Dunque, secondo me, niente di così straordinario. L’azienda va bene e riconosce un premio che è già stato pianificato. Leggendo bene tra le righe, però, mi è piaciuto molto di più il fatto che Ferrero abbia riconosciuto un premio speciale di 750 euro agli operai che hanno sempre lavorato nel periodo più buio. Ecco dove vedo lo scatto in avanti. Questo non era “strettamente” necessario, è stata una scelta generosa e spontanea che va nella direzione giusta. E’ la dimostrazione che dalle esperienze si può imparare qualcosa e che ne possiamo uscire migliori. Una frase abusata fin troppo e che può puzzare di demagogia. Invece. Un messaggio positivo di speranza da far circolare, di vera attenzione alle persone con fatti concreti.

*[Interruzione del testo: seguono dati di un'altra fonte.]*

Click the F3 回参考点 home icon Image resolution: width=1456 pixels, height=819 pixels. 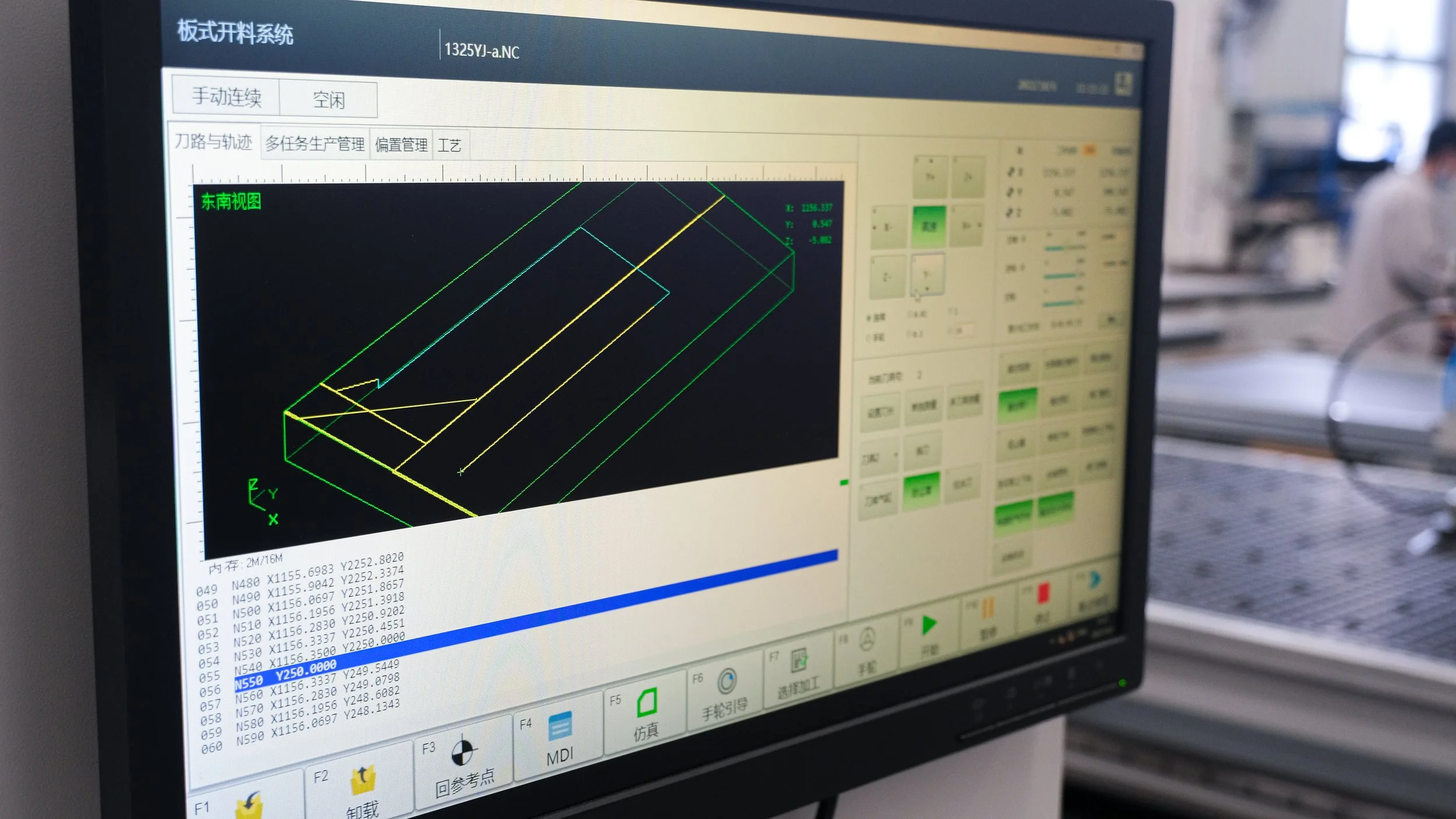[464, 753]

L’azienda piemontese non è sola, per fortuna. Le fanno compagnia tante altre, meno famose, ma che hanno agito nell’ombra della solidarietà e dell’etica, intendo quella buona. Parlo di chi non ha applicato la cassa integrazione, ma piuttosto ha utilizzato cumuli di ferie arretrate senza toccare nessuna busta paga. Parlo di chi si è tagliato bonus e vari orpelli non giustificati per far rientrare i conti. Parlo di chi ha assistito i propri dipendenti nel rimborsare i disagi dovuti alla mobilità limitata, del reintegro delle spese per i test sierologici, dei permessi speciali concessi per situazioni familiari particolari, di agevolazioni finanziarie e di prestiti.
Posso testimoniare che la realtà economica è più bella di quanto riusciamo a presentare in pubblico, tante volte al solo scopo di urlare per farci notare o di dirla più grossa di tutti. Il Belpaese delle aziende è senz’altro migliore della sua caricatura che vogliamo a tutti i costi rappresentare, in modo talvolta ossessivamente masochistico. Soffriamo di un complesso di inferiorità atavico rispetto alle realtà d’oltralpe, qualche volta ben meritato, ma spesso amplificato per pura propaganda “contro”.
Facciamo circolare queste buone notizie con la consapevolezza di essere in grado di alzare la testa in ogni momento, ricordandoci che non ci vuole poi così tanto.